Toczą się różnego rodzaju dyskusje teologiczne na temat powodów podziałów sprzed wieków, ale normalnemu człowiekowi to nic nie mówi. Do niego, do jego wyobraźni, trafi to, że chrześcijanie są wspólnotą i że we współczesnym świecie jest wiele zagrożeń dla wiary. (...) Zresztą ksiądz katolicki w Poznaniu powiedział mi, że gdy mówi o ekumenizmie, to tylko 2 proc. ludzi tego słucha. Nawet na lekcji religii w szkole nie chcą na ten temat słuchać i nie wiedzą, co to jest.

W społeczeństwie europejskim widzi się bardzo małe zainteresowanie chrześcijaństwem. Wchodzą szeroką falą różnego rodzaju inne religie i trzeba pokazać zagrożenie, które jest realne. Może to spowoduje, że ludzie zaczną patrzeć innymi kategoriami. Może to spowoduje, że zaczną żyć obok siebie jak bracia, że zdadzą sobie sprawę, że to właśnie chrześcijaństwo wykształciło kulturę europejską...

Michał Abdalla
(Kościół asyryjski)
[Tytuł i skrót wypowiedzi – red.]

Pojednanie u oblatów
Oczywiście nie chodzi tu o zgodę między oblatami, bo nasza jedność nie jest zagrożona, ale o głębsze spojrzenie człowieka na człowieka, chrześcijanina na chrześcijanina. 26 lutego gościliśmy na Świętym Krzyżu chrześcijan różnych wyznań na spotkaniu ekumenicznym. Porównywano je do spotkania w Drohiczynie podczas wizyty Ojca świętego Jana Pawła II w ubiegłym roku. „Nasz” Dzień Modlitw o Jedność Chrześcijan uświetnili swoją obecnością reprezentanci Kościołów: rzymskokatolickiego, polskokatolickiego, prawosławnego, a także przedstawiciele Kościołów wywodzących się z Reformacji: luteranie, kalwini i metodyści. Inicjatorami tego spotkania byli: o Karol Lipiński (gospodarz), ks. Robert Opala (Kościół ewangelicko-augsburski) i o. Marek Metelica.

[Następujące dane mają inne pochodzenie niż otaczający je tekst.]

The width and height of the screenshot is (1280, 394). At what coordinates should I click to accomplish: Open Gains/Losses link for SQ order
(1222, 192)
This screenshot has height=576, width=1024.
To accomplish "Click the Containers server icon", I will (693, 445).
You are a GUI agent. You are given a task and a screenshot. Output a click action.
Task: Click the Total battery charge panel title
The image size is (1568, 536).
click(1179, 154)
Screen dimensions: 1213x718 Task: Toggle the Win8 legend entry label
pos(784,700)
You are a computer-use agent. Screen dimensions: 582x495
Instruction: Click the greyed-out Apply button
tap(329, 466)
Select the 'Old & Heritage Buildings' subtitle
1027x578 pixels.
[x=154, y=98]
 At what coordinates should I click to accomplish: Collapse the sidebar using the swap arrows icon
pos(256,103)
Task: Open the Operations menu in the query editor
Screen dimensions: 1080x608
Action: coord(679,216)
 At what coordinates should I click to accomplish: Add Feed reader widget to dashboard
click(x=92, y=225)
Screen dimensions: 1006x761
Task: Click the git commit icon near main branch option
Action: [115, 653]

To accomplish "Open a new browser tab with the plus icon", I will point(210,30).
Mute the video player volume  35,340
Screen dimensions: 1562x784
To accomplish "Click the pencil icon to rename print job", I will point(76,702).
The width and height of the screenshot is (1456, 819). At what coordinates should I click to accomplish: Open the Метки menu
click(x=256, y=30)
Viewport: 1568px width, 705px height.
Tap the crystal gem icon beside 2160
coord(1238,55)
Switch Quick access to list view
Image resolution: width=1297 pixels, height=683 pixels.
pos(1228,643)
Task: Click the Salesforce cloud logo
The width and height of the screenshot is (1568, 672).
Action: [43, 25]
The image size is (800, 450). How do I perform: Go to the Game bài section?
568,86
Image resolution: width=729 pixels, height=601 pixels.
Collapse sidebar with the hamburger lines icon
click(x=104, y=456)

Myślę, że właśnie takie spotkania, choć mające charakter tylko regionalny, na tym najniższym szczeblu przynoszą bardziej wymierne korzyści. My wszyscy bowiem: katolicy, protestanci, prawosławni i wszyscy inni, którzy opierają swoją religię na nauce Chrystusa, nie musimy czekać na podpisywanie dokumentów ani na wyciągnięcie ręki, ale dzięki takim spotkaniom i wspólnej modlitwie stajemy przed jednym Chrystusem, a On, ten sam Jedyny dla wszystkich, jest wtedy między nami, wyciąga do nas wszystkich swoją dłoń i otwiera swoje serce, abyśmy zobaczyli, jak mało przecież nas dzieli, gdyż tworzymy przez chrzest święty jeden Kościół. Dzięki Bogu zaczynamy powoli budować jedność i nie szukamy już różnic, a wreszcie odnajdujemy wiele rzeczy, przez które zbliżamy się do siebie. I bardzo dobrze się dzieje, że to nasze poznanie tworzone jest w dialogu i modlitwie zanoszonej przecież do tego samego i jedynego Boga.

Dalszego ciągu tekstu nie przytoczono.